Scan the material below for the string "will". Report every line that has it.

-----

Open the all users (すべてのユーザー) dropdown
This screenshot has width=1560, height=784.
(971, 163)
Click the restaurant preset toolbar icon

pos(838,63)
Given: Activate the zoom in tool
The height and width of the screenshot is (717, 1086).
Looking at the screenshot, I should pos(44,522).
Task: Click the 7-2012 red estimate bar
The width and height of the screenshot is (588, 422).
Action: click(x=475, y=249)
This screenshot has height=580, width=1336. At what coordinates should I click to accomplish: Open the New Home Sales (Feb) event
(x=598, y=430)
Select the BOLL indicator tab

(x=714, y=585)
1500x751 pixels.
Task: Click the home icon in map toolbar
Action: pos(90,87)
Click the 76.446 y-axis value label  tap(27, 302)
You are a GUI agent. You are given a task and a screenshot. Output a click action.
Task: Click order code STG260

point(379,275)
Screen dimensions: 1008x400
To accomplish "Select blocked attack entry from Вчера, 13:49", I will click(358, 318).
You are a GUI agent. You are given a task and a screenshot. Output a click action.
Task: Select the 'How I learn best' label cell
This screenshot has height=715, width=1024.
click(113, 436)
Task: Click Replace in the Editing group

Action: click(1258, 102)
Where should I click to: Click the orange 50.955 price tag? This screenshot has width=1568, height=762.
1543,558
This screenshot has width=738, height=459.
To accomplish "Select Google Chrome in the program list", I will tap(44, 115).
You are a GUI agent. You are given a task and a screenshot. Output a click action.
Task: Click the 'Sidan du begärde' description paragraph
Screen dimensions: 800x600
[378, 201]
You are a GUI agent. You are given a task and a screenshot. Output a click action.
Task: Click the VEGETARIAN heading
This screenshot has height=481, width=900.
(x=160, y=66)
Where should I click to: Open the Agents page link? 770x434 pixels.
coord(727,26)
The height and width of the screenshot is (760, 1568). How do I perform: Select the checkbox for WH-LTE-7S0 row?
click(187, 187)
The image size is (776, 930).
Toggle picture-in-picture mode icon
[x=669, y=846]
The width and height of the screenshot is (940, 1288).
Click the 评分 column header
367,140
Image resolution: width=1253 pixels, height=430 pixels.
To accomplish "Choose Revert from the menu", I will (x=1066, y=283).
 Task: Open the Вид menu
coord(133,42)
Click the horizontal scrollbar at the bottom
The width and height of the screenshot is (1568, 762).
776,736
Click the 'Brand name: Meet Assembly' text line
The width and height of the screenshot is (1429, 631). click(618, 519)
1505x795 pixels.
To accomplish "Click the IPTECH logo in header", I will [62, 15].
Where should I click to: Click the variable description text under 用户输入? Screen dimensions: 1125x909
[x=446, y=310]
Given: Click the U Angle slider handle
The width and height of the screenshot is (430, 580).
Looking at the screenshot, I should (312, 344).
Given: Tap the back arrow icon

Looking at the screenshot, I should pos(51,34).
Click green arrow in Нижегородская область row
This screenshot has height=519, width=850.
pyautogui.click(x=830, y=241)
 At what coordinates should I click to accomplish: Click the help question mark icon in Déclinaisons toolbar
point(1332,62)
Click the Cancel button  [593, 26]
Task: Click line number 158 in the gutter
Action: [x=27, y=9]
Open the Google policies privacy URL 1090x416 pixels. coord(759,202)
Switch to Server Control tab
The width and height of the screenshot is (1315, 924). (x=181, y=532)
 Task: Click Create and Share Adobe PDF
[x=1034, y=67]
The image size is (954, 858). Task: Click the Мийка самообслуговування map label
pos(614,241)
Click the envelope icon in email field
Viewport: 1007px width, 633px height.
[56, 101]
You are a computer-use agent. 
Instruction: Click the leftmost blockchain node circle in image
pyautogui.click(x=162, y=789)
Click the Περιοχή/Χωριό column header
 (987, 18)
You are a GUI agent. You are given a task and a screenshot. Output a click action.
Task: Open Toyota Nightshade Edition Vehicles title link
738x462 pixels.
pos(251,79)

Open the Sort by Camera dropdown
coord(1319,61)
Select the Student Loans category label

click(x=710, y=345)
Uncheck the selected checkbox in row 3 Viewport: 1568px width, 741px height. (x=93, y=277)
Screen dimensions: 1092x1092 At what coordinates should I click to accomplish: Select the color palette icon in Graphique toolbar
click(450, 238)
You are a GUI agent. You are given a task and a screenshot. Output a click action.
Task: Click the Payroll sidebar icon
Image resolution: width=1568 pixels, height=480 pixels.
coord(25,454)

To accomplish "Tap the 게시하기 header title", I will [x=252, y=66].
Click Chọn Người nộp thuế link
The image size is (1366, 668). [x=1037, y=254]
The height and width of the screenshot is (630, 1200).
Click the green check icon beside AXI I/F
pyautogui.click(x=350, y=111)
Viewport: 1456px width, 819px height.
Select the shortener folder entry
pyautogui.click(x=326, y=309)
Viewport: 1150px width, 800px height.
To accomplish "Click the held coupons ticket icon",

-----

* [ANSWER TO THIS TASK]
To accomplish "Select blocked attack entry from Вчера, 13:49", I will click(358, 318).
To accomplish "Select Google Chrome in the program list", I will tap(44, 115).
To accomplish "Choose Revert from the menu", I will (x=1066, y=283).
To accomplish "Click the IPTECH logo in header", I will [62, 15].
To accomplish "Tap the 게시하기 header title", I will [x=252, y=66].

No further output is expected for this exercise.